Aufgrund des Vertrags vom 24. Januar 1997 (im Folgenden: Gesellschaftsvertrag oder GV) hatte der Kläger in das Vermögen der Klägerin eine Einlage von … DM als stiller Gesellschafter zu leisten. Nach § 2 GV war der Kläger zwar weder geschäftsführungs- noch vertretungsbefugt. Der Jahresabschluss der Klägerin bedurfte jedoch seiner Genehmigung; zudem wurden ihm ―abweichend von § 233 Abs. 2 des Handelsgesetzbuches (HGB)― die Kontroll- und Einsichtsrechte gemäß § 716 des Bürgerlichen Gesetzbuches (BGB) sowie das Recht eingeräumt, über alle Angelegenheiten der Gesellschaft mündlich oder schriftlich Auskunft zu verlangen (§ 4 GV). Sein Anteil am Gewinn und Verlust der Klägerin betrug 25 v.H.; in gleicher Höhe war er schuldrechtlich am Vermögen der Klägerin beteiligt (§ 3 GV). Bei Auflösung der stillen Gesellschaft war unter Ansatz der stillen Reserven eine Auseinandersetzungsbilanz aufzustellen, ein Geschäftswert hierbei jedoch nicht zu berücksichtigen (§ 7 GV).
Da die Klägerin erhebliche Verluste erlitten hatte und zur Fortführung ihres Betriebs finanzielle Hilfe benötigte, traf sie ―im Zusammenhang mit der Bestellung eines neuen Geschäftsführers (Herr C)― am 26. März 1997 mit dem Kläger eine Sanierungsvereinbarung, nach der X seine (stille) Einlage bis Ende August 1997 vollständig einzuzahlen hatte. Zugleich wurden X nach Abschn. 3 der Vereinbarung mit Wirkung ab 1. April 1997 folgende weitere Rechte gewährt:
"a) Herr (X) ist monatlich über den Stand der Sanierungsmaßnahmen durch Vorlage der betriebswirtschaftlichen Auswertungen und Auflistung der Forderungen und Verbindlichkeiten … zu unterrichten.
b) Der Gesellschafter (X) erhält das Recht, bei unternehmerischen Entscheidungen, die die inhaltliche Ausrichtung der Gesellschaft betreffen, im Einzelnen im Zusammenhang mit der Geschäftsführung mitzuwirken.
c) Den Gesellschaftern ist bekannt, dass das umfängliche Warenlager … z.Z. der Kreditsicherung gegenüber der M-Bank durch Sicherungsübereignungsvertrag abgetreten wurde.

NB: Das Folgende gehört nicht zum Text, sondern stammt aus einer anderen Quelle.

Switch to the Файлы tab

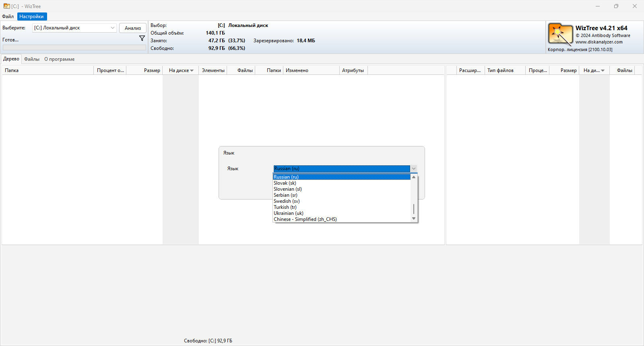click(x=32, y=59)
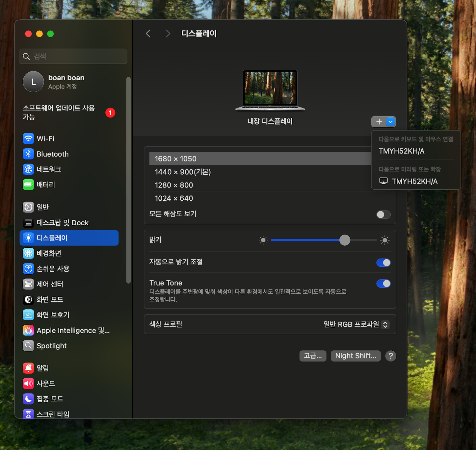Click the 고급... button

(x=313, y=356)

Die Geschäftsführung (GmbH) verpflichtet sich, mit der Bank dahingehend zu verhandeln, dass der Sicherungsübereignungsvertrag … aufgehoben werden kann, um sodann eine zusätzliche Besicherung für den stillen Gesellschafter … aus diesem Warenlager darzustellen.
d) Bis zur Entscheidung über die mögliche Aufhebung des Sicherungsübereignungsvertrages mit der (M-Bank) über das Warenlager wird zwischen der Gesellschaft und dem atypisch stillen Gesellschafter vereinbart, dass dieser im Falle des Ausscheidens aus der Gesellschaft in vollem Umfang an sämtlichen stillen Reserven einschließl. Firmenwert der Gesellschaft partizipiert.

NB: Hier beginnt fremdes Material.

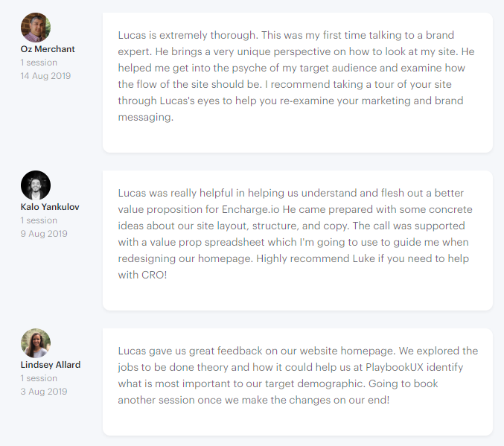Select the Lindsey Allard name
504x446 pixels.
tap(51, 365)
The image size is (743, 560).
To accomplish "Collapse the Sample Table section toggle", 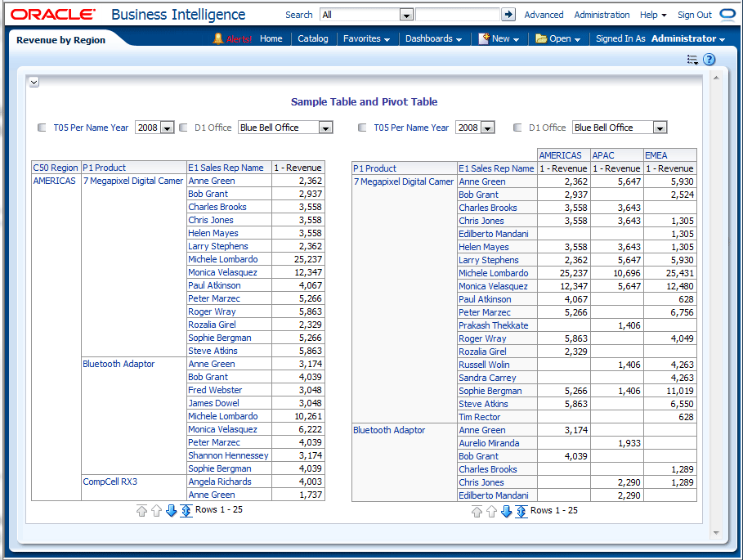I will [34, 82].
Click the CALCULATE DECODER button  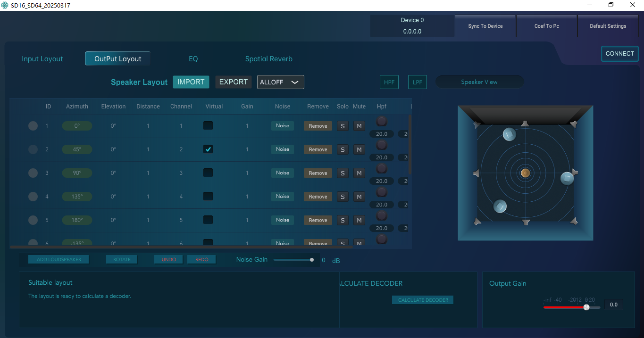423,300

Die Vertragsparteien sind sich z.Z. darüber einig, dass stille Reserven nicht vorhanden sind.
Sollte aber z.B. durch eine Veräußerung des Warenlagers, des Kundenstammes sowie der sonstigen Rechte aus den Bilddarstellungen sich ein Firmenwert ermitteln, steht dieser in vollem Umfang dem Gesellschafter (X) zu.
e) Im Gegenzug ist der Gesellschafter (X) bereit, einen Anteil am Jahresüberschuss bzw. Jahresfehlbetrag zu § 3 des Vertrages (GV) die Gewinn- bzw. Verlustbeteiligung von bisher 25 v.H. auf 20 v.H. zu reduzieren."
Dem Antrag, für 1997 (Streitjahr) einen Verlust der stillen Gesellschaft in Höhe von … DM festzustellen und diesen der Klägerin (… DM) sowie im Übrigen (… DM) dem Kläger, dessen Anteil zwischenzeitlich auf 60 v.H. erhöht worden war, zuzurechnen, lehnte der Beklagte und Revisionsbeklagte (das Finanzamt ―FA―) mit negativem Feststellungsbescheid vom 30. Juli 1998 ab. Der hiergegen erhobene Einspruch blieb ohne Erfolg.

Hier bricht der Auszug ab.